I used to enjoy going to Story Salon and sitting quietly in the back sipping a cup of coffee or a nibbling on a stale cookie. I liked hiding in the shadows and not being recognized or acknowledged, just waiting my turn nervously to be next to tell a story.
Then I had to open my big mouth and invite Frances Peach, a veteran story-teller at the Salon, to join the North Hollywood Y, where she has experienced pain and frustration and takes it all out on me with her embarrassing compliments about my athletic prowess and appearance in a bathing suit.
Of course, I look svelte and well-coordinated when compared to the very stout lady waddling in front of me pushing a walker and barely able to lower herself into the pool.
Frances has also been a loyal supporter and promoter of my book so how could I refuse an invitation to the North Hollywood Women’s Club Annual Luncheon where she would be modeling for the fashion show? Frances’ last runway experience was forty years ago in Paris, when she modeled professionally, wore a very small size and had no problem walking without a cane.
My first mistake was wearing what used to be a fashionable black business suit to a Hawaiian themed event. Everyone wore Hawaiian shirts, leis and mumus. I was over dressed. The second mistake was getting there early, before ten. I didn’t leave until after three. That gave me enough time to buy ten raffles and bid on two wine bottles in the silent auction.
A dance band of the sixties played loud music so I really couldn’t talk to Frances’ other interesting friends who were at the table. We shouted and drank coffee. They were very interesting ladies who wanted copies of my book, which I thought Frances had given to the entire membership.
We waited anxiously when our girlfriend left the table to get ready for the fashion show. We waited and waited and waited.
Two or three cups of coffee later, the band finally stopped and the owner of the dress shop, My Fair Lady, a man who looked more like an accountant than a fashion show host, came out to introduce the models. Frances dazzled us in a red jacket and palazzo pants and her trademark jewelry. Yes, she made the cane look like a smart accessory that everyone should own. No one looked at her problem feet or orthopedic shoes, only the aura of glamour that still persists.
We sat through an hour of middle-aged and senior models parading before us in very attractive and almost affordable outfits. We had to wait for the grand finale when our friend reappeared in a stunning sheer black and gold jacket perfect for a very dressy affair or an appearance at Story Salon. Frances can still enjoy the privilege of beauty and is ageless.
We applauded and were sure lunch was about to be served, but no, it wasn’t. We had to sit through the Polynesian dancers dressed in their skimpy costumes and coconut shell bra cups, making us want to avoid desserts for the rest of our lives. They begged for volunteers to come up and make fools of themselves, but no luck. I wasn’t going to do the hula in my black pants suit.

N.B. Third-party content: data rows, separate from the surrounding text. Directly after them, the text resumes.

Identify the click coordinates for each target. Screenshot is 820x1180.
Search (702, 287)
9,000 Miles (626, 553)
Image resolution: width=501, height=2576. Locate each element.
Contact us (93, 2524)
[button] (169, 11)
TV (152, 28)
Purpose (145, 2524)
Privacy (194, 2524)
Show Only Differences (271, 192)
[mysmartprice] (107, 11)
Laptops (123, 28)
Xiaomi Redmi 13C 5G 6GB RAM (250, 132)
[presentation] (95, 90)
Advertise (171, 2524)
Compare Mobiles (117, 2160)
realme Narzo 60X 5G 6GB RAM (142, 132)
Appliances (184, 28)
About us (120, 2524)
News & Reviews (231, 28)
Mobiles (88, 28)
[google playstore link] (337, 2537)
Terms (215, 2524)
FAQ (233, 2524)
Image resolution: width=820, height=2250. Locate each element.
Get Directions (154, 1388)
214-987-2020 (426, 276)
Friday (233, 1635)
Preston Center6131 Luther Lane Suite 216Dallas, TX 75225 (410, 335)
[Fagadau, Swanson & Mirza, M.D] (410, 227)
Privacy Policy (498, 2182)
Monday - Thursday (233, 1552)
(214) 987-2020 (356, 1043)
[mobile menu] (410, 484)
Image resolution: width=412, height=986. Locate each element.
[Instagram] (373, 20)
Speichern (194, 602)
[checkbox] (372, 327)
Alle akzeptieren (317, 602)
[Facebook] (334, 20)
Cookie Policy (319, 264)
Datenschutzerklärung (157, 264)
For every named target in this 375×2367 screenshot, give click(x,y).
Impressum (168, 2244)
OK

The raffles came after that. I won a picture frame. Then I couldn’t leave without buying the same jacket Frances modeled. Way more than I ever spend, but it 50% off the regular price and my dear, darling ex friend said I looked smashing in it.
I had to get to the Y every day that week to work off the rich dessert placed in front of me at the North Hollywood Women’s Annual Luncheon, where my friend, Frances, was the featured run-way model and made us all eager to get a cane to match our earrings and proved again that her kind of glamour doesn’t fade.